Mandalay’s cell phone had begun to sing its tune as Ben was answering her. She reached for it as she glanced over her shoulder to make a quick visual check before changing lanes. She canted the wheel and eased the sedan over to the right and then flipped the device open and put it against her ear.

“This is Mandalay,” she said.

The swath of bright headlights that suddenly illuminated the cabin of the vehicle seemed horribly out of place to me. I squinted to block them out. I was still trying to wrap my brain around why such intense light was coming at me from the driver’s side of the car when the world as we knew it fell apart.

CHAPTER 31:

The mournful shriek of metal against metal filled my ears directly behind the explosive crunch of the other car slamming into ours. I was tossed hard to the side, my arms flailing in front of me as I reached for something to hold on to but found only handfuls of air.

I heard Felicity screaming on my right as the inertia was transferred to the rear end of our vehicle, causing it to whip wildly around on an off-centered axis. The safety belt bit into my shoulder and constricted around my waist as I strained against it.

“Holy shit!” Ben’s voice boomed from the front seat.

I caught a quick glimpse of Mandalay expertly throwing hand over hand to veer the sedan into the direction of the skid in an attempt to bring it back under control.

I threw my right arm up and across the seatback, stretching it behind Felicity as we continued to pitch to the right. Out of reflex, I hugged her tight and pulled my forearm up around her head just as the other vehicle made a three-quarter spin to clip us once again with its rear end.

The additional force of the second hit propelled us again to the right, threading me straight out of my safety harness as my wife and I hammered into the passenger side door. My reflex had come just in time as my forearm took the brunt of the strike instead of Felicity’s head.

A third crash sounded immediately on the heels of the second, and I felt the car lift upward on its side as sheet metal folded and groaned in protest.

Over the din, I heard Constance scream, “Goddammit!”

I knew it couldn’t be good if she was using expletives.

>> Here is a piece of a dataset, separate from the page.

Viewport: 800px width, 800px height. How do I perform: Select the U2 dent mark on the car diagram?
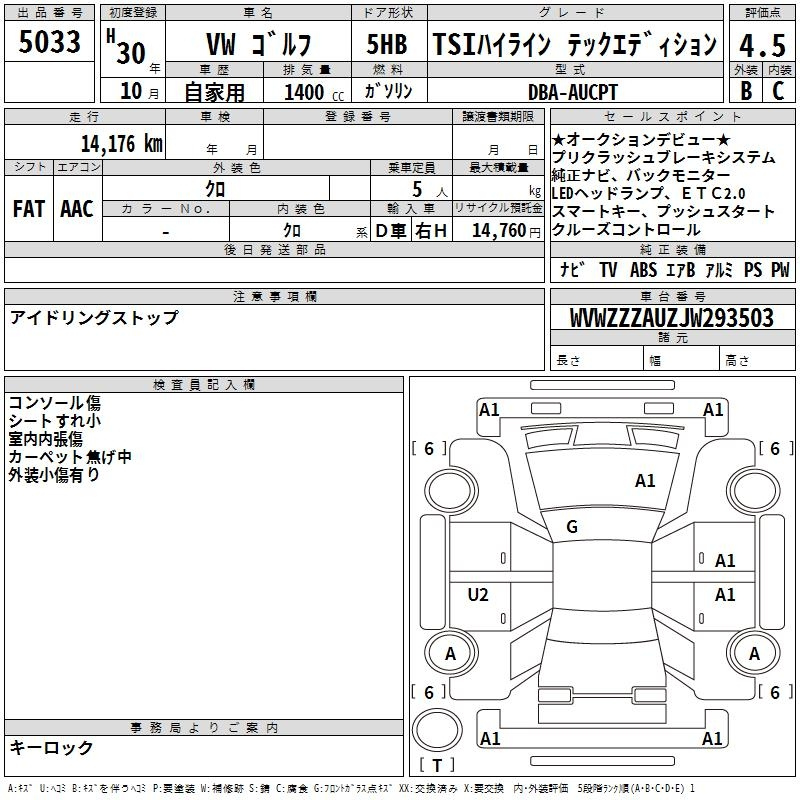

I threw my other arm over my wife, covering her face as Mandalay’s unsecured cell phone flew over the back of the seat and ricocheted from my forehead. The tires were slipping across the icy pavement, making the vehicle jump and jerk as their surfaces would randomly achieve some modicum of traction, only to lose it in almost the same instant. I was expecting to roll at any moment and braced myself as best I could.

The unmistakable sound of glass shattering ripped through the air, but I couldn’t identify where it was coming from. I stayed low in the seat and held tight to Felicity as the sedan thudded back down onto all four wheels, jolting us hard when it bounced.

Momentum carried us along, and I could feel that we were still languidly spinning. As we came upon the halfway point, we found ourselves sliding backward down the highway, headlamps from now oncoming vehicles casting harsh shadows within the cabin.

A new crash sounded in the near distance, and I pushed my head up to peer out the window just in time to see a newly involved vehicle fishtail into the passenger side of our car then bounce away into another.

We were thrown to the other side of the car, and my hip impacted heavily against the door handle. Felicity’s body crushed against mine, and the air forced its way out of my lungs in a guttural huff.

The insane screech of metal on metal continued to underscore every other noise as horns blared into the cold night. I felt another thud, lighter this time, but still enough to propel me back into the seat and toss me upward. My arm was ripped away from Felicity, and her body followed mine as we both returned to sitting positions.